The numbers are staggering. Tech giants are pouring tens of billions into artificial intelligence, while AI startups command valuations that would have seemed fantastical just years ago. Price-earnings ratios have reached levels reminiscent of only one other period in modern history: the late 1990s tech bubble.
The parallels are hard to ignore. Like the Information and Communication Technology boom of the late ’90s, today’s AI revolution combines genuine technological breakthroughs with abundant capital and fierce competition for talent. And like then, the prevailing wisdom suggests that even if we’re in a bubble, the long-term benefits will outweigh the short-term excesses. After all, the ICT boom left us with faster internet, e-commerce, and the foundation for today’s digital economy.
But new research from economists Johan Hombert and Adrien Matray challenges this comforting narrative. Their study of the ICT boom reveals a troubling pattern that should give pause to anyone celebrating the current AI investment frenzy: the workers who joined the booming sector often ended up worse off in the long run.
Tracking thousands of high-skilled French workers who entered the job market during the late 1990s, the researchers found that those who joined ICT companies during the boom earned significantly less 15 years later than comparable workers who started in other sectors—despite initially commanding premium wages. The wage discount was substantial: about 7%, equivalent to losing two years of career progression.
This wasn’t about picking the wrong companies. Even workers who joined successful firms that weathered the post-boom downturn faced the same wage penalty. Nor was it simply a matter of the sector experiencing hard times—workers who joined ICT companies just a few years after the boom ended showed no such decline.
The culprit appears to be rapid skill obsolescence. The intense experimentation and fast-paced innovation that characterize technology booms create a double-edged sword. Workers gain experience with cutting-edge technologies, but those specific skills quickly become outdated as newer approaches emerge. Software developers who specialized in building static websites with early HTML in the late 1990s found their expertise less valuable once database-driven technologies became standard. IT consultants who implemented on-premise systems saw their knowledge depreciate as cloud-based solutions took over.
“Skills accumulated in boom-era ICT jobs became obsolete unusually quickly, as technologies introduced during the boom were rapidly replaced,” says Adrien Matray. “Workers specialized in these transient technologies saw the value of their human capital erode.”
The research reveals that this effect was concentrated among STEM workers—engineers, developers, and technical specialists whose skills were tightly coupled to specific technological implementations.
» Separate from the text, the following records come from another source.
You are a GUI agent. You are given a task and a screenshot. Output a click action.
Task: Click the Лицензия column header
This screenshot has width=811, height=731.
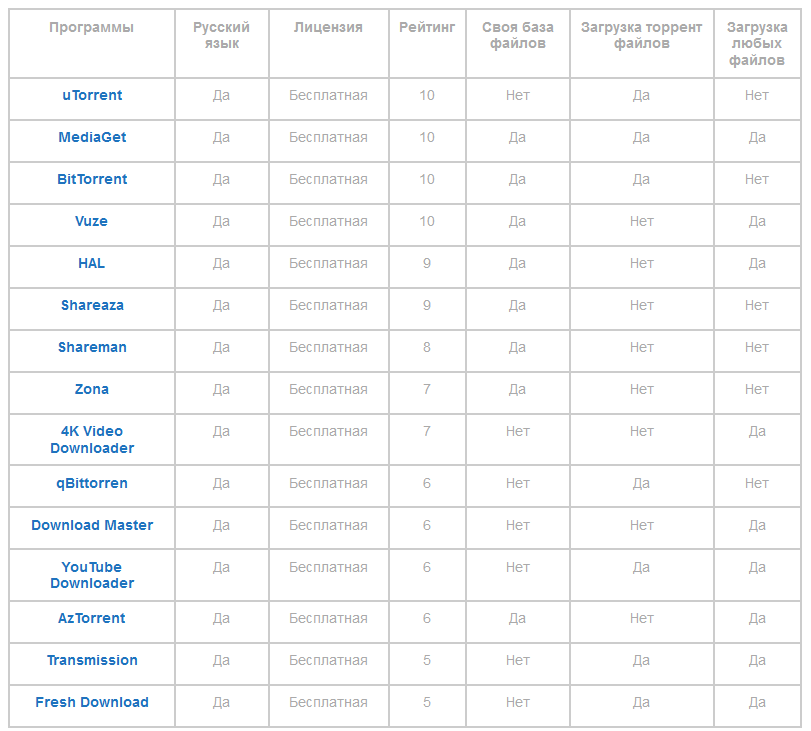[x=328, y=27]
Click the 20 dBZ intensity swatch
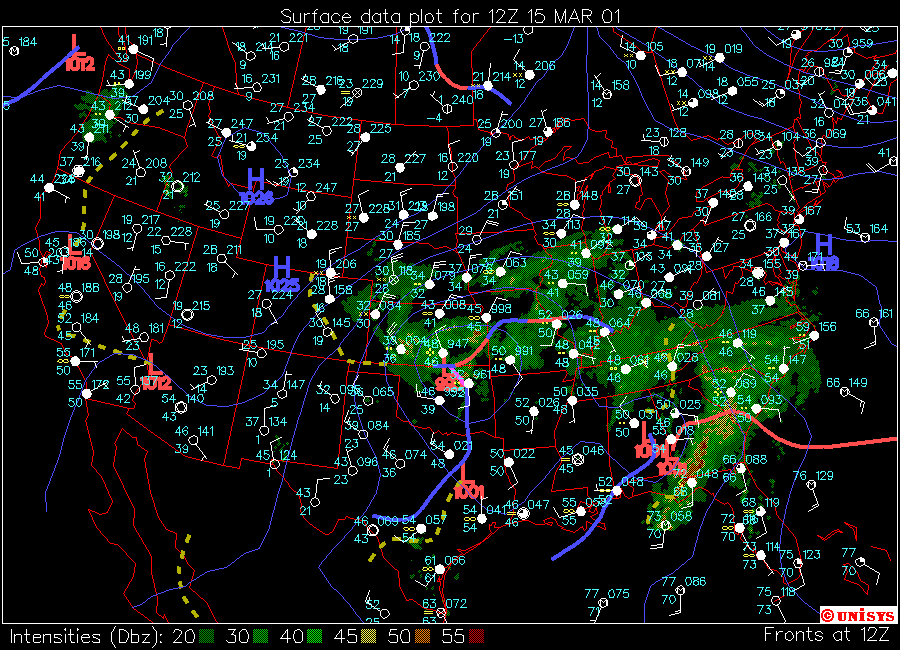This screenshot has width=900, height=650. point(206,636)
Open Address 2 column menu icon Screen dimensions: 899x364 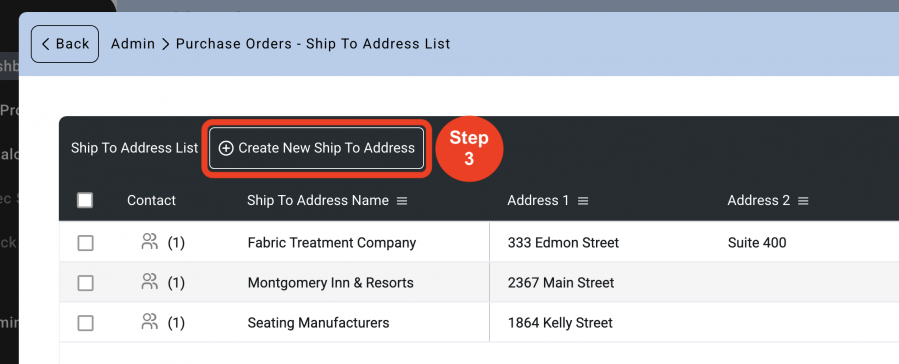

Meanwhile, workers in more general roles like finance or management showed no such wage decline, even at the same firms.
Perhaps most troubling, the study found that capital flowed disproportionately toward firms where workers’ skills would depreciate fastest. Companies engaged in the most intensive experimentation—those most likely to generate multiple generations of quickly obsolescent technology—attracted the largest investments. This means the financing boom didn’t just expose more workers to skill obsolescence; it amplified the effect by directing them toward the riskiest positions.
The implications for today’s AI boom are sobering. The sector is experiencing even more intense experimentation and faster technological change than ICT did in the late 1990s. AI frameworks, tools, and best practices evolve by the month. Large language models released as state-of-the-art become outdated within a year. Skills in one generation of AI technology may prove worthless for the next.
The researchers estimate that one-third of skilled workers entering the French labor market during the ICT boom joined that sector. Today’s proportions in AI-related fields may be smaller, but the absolute numbers—and the capital deployed—are far larger. If history repeats itself, we may be training a generation of highly skilled workers for careers built on sand.
This doesn’t mean the AI boom is bad for society overall. The technologies being developed may indeed transform productivity and create enormous value. But we shouldn’t assume that channeling talent and capital into a booming sector automatically benefits those workers in the long run. The invisible hand of the market, when combined with speculative financing and rapid technological change, may point talented individuals toward careers that offer glittering entry packages but dim long-term prospects.
For policymakers, this research suggests that labor market impacts of investment booms deserve more attention. For workers contemplating careers in hot sectors, it’s a reminder that premium entry wages may reflect risk as much as opportunity. And for all of us watching the AI revolution unfold, it’s a cautionary tale about assuming that more investment and more innovation automatically translate into broadly shared prosperity.
The dot-com boom taught us that bubbles can burst. This research shows that even before they do, they may already be eroding the human capital of those caught up in the excitement.